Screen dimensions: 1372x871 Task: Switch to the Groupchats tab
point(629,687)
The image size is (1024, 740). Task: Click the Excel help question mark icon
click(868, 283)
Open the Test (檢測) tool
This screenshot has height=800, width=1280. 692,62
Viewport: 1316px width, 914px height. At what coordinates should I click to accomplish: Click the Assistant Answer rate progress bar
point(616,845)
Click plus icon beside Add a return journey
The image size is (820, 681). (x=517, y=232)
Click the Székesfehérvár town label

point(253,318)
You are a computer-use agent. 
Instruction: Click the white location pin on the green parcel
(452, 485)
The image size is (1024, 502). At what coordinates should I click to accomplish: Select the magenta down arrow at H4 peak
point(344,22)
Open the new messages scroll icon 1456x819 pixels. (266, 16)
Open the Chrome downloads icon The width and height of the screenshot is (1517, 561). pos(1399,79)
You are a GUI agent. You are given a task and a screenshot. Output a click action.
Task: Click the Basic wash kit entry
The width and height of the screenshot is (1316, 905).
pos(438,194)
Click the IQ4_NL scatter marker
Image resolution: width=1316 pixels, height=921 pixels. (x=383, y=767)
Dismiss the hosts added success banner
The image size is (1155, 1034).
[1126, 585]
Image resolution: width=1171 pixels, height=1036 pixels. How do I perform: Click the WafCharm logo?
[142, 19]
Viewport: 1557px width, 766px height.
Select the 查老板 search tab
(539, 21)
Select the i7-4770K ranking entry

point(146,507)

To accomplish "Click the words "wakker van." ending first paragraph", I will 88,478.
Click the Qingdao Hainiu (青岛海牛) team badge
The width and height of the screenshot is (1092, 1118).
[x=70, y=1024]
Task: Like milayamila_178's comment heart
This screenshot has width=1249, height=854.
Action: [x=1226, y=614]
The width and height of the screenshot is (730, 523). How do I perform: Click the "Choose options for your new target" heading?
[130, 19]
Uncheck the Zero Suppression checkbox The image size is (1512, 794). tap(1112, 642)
- - -
- **Exercise**: Reproduce all of the material above line for line, with no changes.

- **Task answer**:
Screen dimensions: 1372x871 Task: Switch to the Groupchats tab
point(629,687)
The image size is (1024, 740). Task: Click the Excel help question mark icon
click(868, 283)
Open the Test (檢測) tool
This screenshot has height=800, width=1280. 692,62
Viewport: 1316px width, 914px height. At what coordinates should I click to accomplish: Click the Assistant Answer rate progress bar
point(616,845)
Click plus icon beside Add a return journey
The image size is (820, 681). (x=517, y=232)
Click the Székesfehérvár town label

point(253,318)
You are a computer-use agent. 
Instruction: Click the white location pin on the green parcel
(452, 485)
The image size is (1024, 502). At what coordinates should I click to accomplish: Select the magenta down arrow at H4 peak
point(344,22)
Open the new messages scroll icon 1456x819 pixels. (266, 16)
Open the Chrome downloads icon The width and height of the screenshot is (1517, 561). pos(1399,79)
You are a GUI agent. You are given a task and a screenshot. Output a click action.
Task: Click the Basic wash kit entry
The width and height of the screenshot is (1316, 905).
pos(438,194)
Click the IQ4_NL scatter marker
Image resolution: width=1316 pixels, height=921 pixels. (x=383, y=767)
Dismiss the hosts added success banner
The image size is (1155, 1034).
[1126, 585]
Image resolution: width=1171 pixels, height=1036 pixels. How do I perform: Click the WafCharm logo?
[142, 19]
Viewport: 1557px width, 766px height.
Select the 查老板 search tab
(539, 21)
Select the i7-4770K ranking entry

point(146,507)

To accomplish "Click the words "wakker van." ending first paragraph", I will 88,478.
Click the Qingdao Hainiu (青岛海牛) team badge
The width and height of the screenshot is (1092, 1118).
[x=70, y=1024]
Task: Like milayamila_178's comment heart
This screenshot has width=1249, height=854.
Action: [x=1226, y=614]
The width and height of the screenshot is (730, 523). How do I perform: Click the "Choose options for your new target" heading?
[130, 19]
Uncheck the Zero Suppression checkbox The image size is (1512, 794). tap(1112, 642)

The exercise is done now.